▶ **What you have to do**: Swap "Netflix" for "YouTube" in the lines that open with the one containing "Task: Focus the AI search prompt text box" and close with the one containing "[x=150, y=8]", and return only those lines with everything else unchanged.
--- Provided entries ---
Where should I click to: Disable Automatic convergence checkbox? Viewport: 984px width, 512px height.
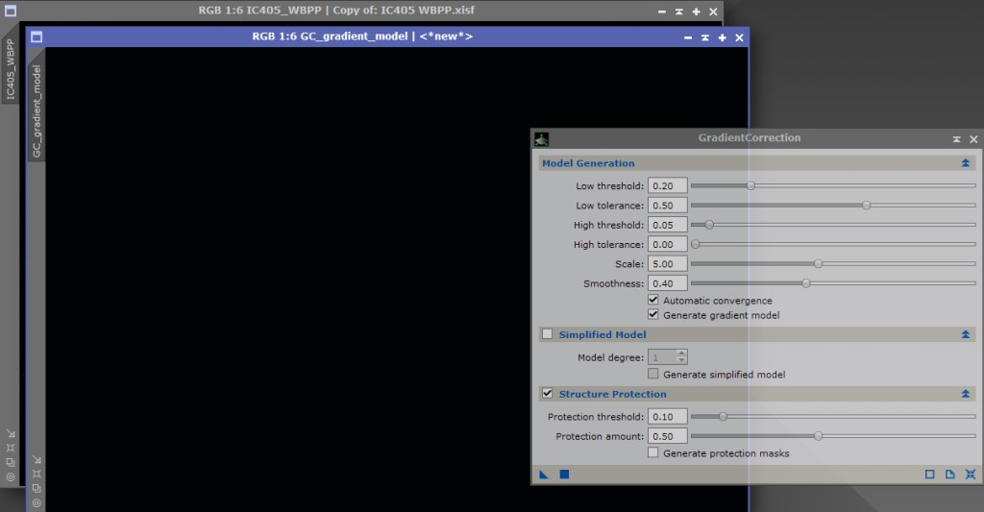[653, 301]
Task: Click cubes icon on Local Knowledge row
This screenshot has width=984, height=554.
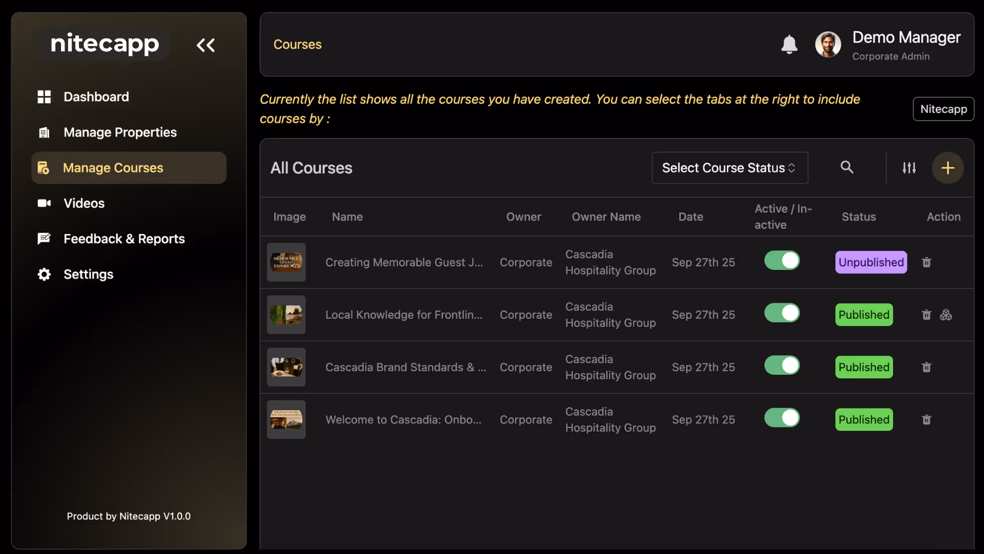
---
--- Provided entries ---
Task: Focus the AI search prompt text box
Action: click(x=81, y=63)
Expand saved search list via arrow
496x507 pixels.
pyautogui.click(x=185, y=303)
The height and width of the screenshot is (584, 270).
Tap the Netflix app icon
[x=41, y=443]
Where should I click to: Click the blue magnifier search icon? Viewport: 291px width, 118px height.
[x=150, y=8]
---
--- Provided entries ---
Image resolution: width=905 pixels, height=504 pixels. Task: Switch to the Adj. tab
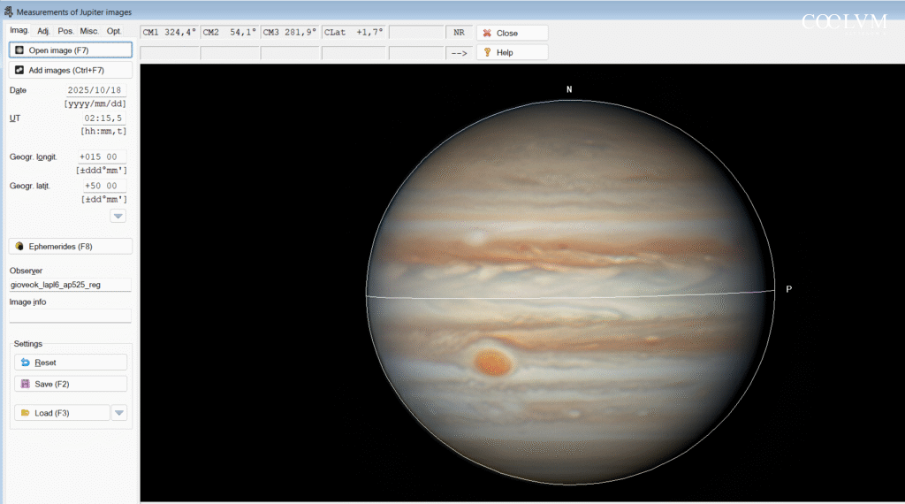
---
▶ **Solution**:
Task: Focus the AI search prompt text box
Action: click(x=81, y=63)
Expand saved search list via arrow
496x507 pixels.
pyautogui.click(x=185, y=303)
The height and width of the screenshot is (584, 270).
Tap the YouTube app icon
[x=41, y=443]
Where should I click to: Click the blue magnifier search icon? Viewport: 291px width, 118px height.
[x=150, y=8]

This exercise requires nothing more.